La reputación digital ya no depende solo de lo que una marca dice sobre sí misma, sino también de cómo otros sistemas recomponen esa información. Este cambio también obliga a repensar la medición. En el SEO tradicional, las organizaciones han aprendido a trabajar con indicadores relativamente consolidados: tráfico orgánico, rankings, impresiones, clics o CTR. En la búsqueda generativa, el mercado todavía está construyendo sus estándares.

Pero eso no significa que no haya nada que observar.

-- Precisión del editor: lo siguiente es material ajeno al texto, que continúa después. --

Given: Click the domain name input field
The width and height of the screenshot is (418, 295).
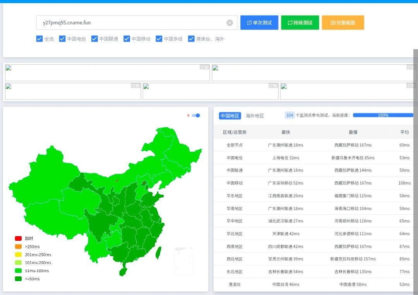Looking at the screenshot, I should pos(132,23).
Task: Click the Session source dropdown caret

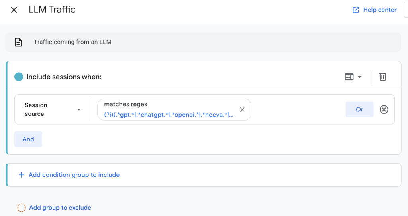Action: tap(79, 110)
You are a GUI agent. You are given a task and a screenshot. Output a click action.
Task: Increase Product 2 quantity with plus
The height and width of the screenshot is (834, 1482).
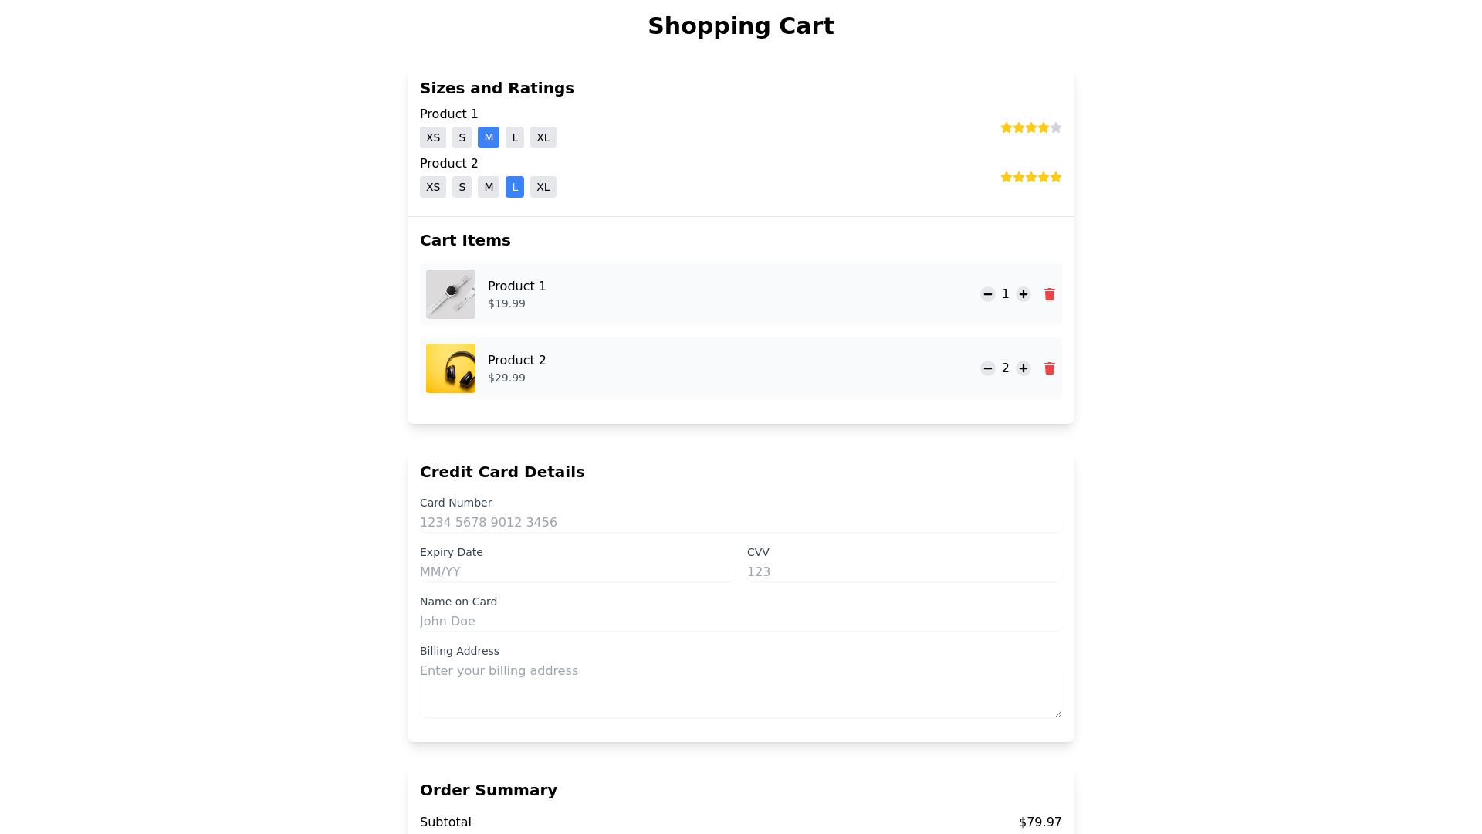(1024, 368)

Empiezan a ser relevantes nuevas señales: si una marca aparece o no en las respuestas de IA, en qué posición lo hace, con qué sentimiento se la asocia, qué fuentes se citan, qué competidores aparecen en la misma respuesta, qué errores persisten y qué información se repite. El clic sigue importando, pero ya no es la única unidad de valor. También importa ser mencionado, ser citado y, sobre todo, ser entendido.

La nueva responsabilidad de las marcas

Durante mucho tiempo, el objetivo fue conseguir que el usuario llegara a la web. Ahora el reto es más complejo: lograr que, incluso cuando no llegue, la información que reciba sea correcta, útil y coherente con la realidad de la marca.

En la era de la inteligencia artificial, las organizaciones no pueden controlar todas las respuestas que se generan sobre ellas. Pero sí pueden reducir el margen de error. Pueden ordenar mejor sus contenidos, reforzar sus fuentes oficiales, estructurar sus datos, actualizar su ecosistema externo y monitorizar cómo aparecen en los nuevos entornos de búsqueda.

La nueva visibilidad digital no consiste solo en estar presente. Consiste en ser interpretable. Porque cuando la IA responde por una marca, la reputación ya no se juega únicamente en lo que esa organización pública. También se juega en lo que la inteligencia artificial entiende, resume y recomienda sobre ella.

 

 

Adolfo Maceiras, digital & media senior director de Jakala.